- _What is expected_
Set down the entries once more, exactly as given.

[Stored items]
*****
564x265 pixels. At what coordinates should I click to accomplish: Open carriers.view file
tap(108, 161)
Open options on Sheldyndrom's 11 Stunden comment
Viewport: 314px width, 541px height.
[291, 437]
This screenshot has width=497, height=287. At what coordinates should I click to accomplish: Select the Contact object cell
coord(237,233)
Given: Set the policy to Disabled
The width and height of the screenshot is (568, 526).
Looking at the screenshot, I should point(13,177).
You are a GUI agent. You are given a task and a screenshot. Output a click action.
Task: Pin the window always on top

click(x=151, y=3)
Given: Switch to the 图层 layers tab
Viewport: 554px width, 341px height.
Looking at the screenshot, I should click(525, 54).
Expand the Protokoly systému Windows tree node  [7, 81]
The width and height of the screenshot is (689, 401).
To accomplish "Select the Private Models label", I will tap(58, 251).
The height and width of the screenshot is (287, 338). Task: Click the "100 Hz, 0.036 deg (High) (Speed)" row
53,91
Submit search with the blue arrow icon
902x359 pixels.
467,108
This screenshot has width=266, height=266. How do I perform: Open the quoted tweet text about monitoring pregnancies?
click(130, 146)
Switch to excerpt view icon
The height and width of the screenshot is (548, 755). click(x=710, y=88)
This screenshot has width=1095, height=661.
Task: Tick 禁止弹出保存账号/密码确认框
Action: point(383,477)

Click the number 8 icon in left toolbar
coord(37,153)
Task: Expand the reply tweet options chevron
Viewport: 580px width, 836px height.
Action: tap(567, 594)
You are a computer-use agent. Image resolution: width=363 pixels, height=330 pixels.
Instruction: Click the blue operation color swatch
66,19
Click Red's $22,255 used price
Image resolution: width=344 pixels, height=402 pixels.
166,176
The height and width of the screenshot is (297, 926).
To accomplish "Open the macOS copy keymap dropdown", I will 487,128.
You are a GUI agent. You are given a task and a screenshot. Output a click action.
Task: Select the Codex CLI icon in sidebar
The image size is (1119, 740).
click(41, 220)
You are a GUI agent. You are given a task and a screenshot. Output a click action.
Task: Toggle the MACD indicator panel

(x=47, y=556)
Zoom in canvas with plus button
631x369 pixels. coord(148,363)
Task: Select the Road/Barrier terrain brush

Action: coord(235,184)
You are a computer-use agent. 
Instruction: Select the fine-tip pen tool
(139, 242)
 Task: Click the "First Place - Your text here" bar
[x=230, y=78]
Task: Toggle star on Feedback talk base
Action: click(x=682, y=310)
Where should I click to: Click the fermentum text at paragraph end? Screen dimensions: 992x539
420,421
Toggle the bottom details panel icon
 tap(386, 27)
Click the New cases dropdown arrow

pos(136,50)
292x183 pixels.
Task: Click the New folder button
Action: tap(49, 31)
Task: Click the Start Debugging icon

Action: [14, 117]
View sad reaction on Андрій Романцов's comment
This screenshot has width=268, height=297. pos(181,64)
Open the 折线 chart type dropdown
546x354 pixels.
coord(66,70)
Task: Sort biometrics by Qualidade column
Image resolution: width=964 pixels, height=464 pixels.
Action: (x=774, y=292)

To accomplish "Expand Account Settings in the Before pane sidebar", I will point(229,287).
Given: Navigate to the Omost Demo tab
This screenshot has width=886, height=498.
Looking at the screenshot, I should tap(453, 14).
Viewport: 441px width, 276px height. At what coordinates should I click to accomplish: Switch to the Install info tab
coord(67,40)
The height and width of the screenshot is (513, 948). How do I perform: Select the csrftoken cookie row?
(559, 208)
*****
- _Solution to this problem_
564x265 pixels. At what coordinates should I click to accomplish: Open carriers.view file
tap(108, 161)
Open options on Sheldyndrom's 11 Stunden comment
Viewport: 314px width, 541px height.
[291, 437]
This screenshot has width=497, height=287. At what coordinates should I click to accomplish: Select the Contact object cell
coord(237,233)
Given: Set the policy to Disabled
The width and height of the screenshot is (568, 526).
Looking at the screenshot, I should point(13,177).
You are a GUI agent. You are given a task and a screenshot. Output a click action.
Task: Pin the window always on top

click(x=151, y=3)
Given: Switch to the 图层 layers tab
Viewport: 554px width, 341px height.
Looking at the screenshot, I should click(525, 54).
Expand the Protokoly systému Windows tree node  [7, 81]
The width and height of the screenshot is (689, 401).
To accomplish "Select the Private Models label", I will tap(58, 251).
The height and width of the screenshot is (287, 338). Task: Click the "100 Hz, 0.036 deg (High) (Speed)" row
53,91
Submit search with the blue arrow icon
902x359 pixels.
467,108
This screenshot has width=266, height=266. How do I perform: Open the quoted tweet text about monitoring pregnancies?
click(130, 146)
Switch to excerpt view icon
The height and width of the screenshot is (548, 755). click(x=710, y=88)
This screenshot has width=1095, height=661.
Task: Tick 禁止弹出保存账号/密码确认框
Action: point(383,477)

Click the number 8 icon in left toolbar
coord(37,153)
Task: Expand the reply tweet options chevron
Viewport: 580px width, 836px height.
Action: tap(567, 594)
You are a computer-use agent. Image resolution: width=363 pixels, height=330 pixels.
Instruction: Click the blue operation color swatch
66,19
Click Red's $22,255 used price
Image resolution: width=344 pixels, height=402 pixels.
166,176
The height and width of the screenshot is (297, 926).
To accomplish "Open the macOS copy keymap dropdown", I will 487,128.
You are a GUI agent. You are given a task and a screenshot. Output a click action.
Task: Select the Codex CLI icon in sidebar
The image size is (1119, 740).
click(41, 220)
You are a GUI agent. You are given a task and a screenshot. Output a click action.
Task: Toggle the MACD indicator panel

(x=47, y=556)
Zoom in canvas with plus button
631x369 pixels. coord(148,363)
Task: Select the Road/Barrier terrain brush

Action: coord(235,184)
You are a computer-use agent. 
Instruction: Select the fine-tip pen tool
(139, 242)
 Task: Click the "First Place - Your text here" bar
[x=230, y=78]
Task: Toggle star on Feedback talk base
Action: click(x=682, y=310)
Where should I click to: Click the fermentum text at paragraph end? Screen dimensions: 992x539
420,421
Toggle the bottom details panel icon
 tap(386, 27)
Click the New cases dropdown arrow

pos(136,50)
292x183 pixels.
Task: Click the New folder button
Action: tap(49, 31)
Task: Click the Start Debugging icon

Action: [14, 117]
View sad reaction on Андрій Романцов's comment
This screenshot has width=268, height=297. pos(181,64)
Open the 折线 chart type dropdown
546x354 pixels.
coord(66,70)
Task: Sort biometrics by Qualidade column
Image resolution: width=964 pixels, height=464 pixels.
Action: (x=774, y=292)

To accomplish "Expand Account Settings in the Before pane sidebar", I will point(229,287).
Given: Navigate to the Omost Demo tab
This screenshot has width=886, height=498.
Looking at the screenshot, I should tap(453, 14).
Viewport: 441px width, 276px height. At what coordinates should I click to accomplish: Switch to the Install info tab
coord(67,40)
The height and width of the screenshot is (513, 948). How do I perform: Select the csrftoken cookie row?
(559, 208)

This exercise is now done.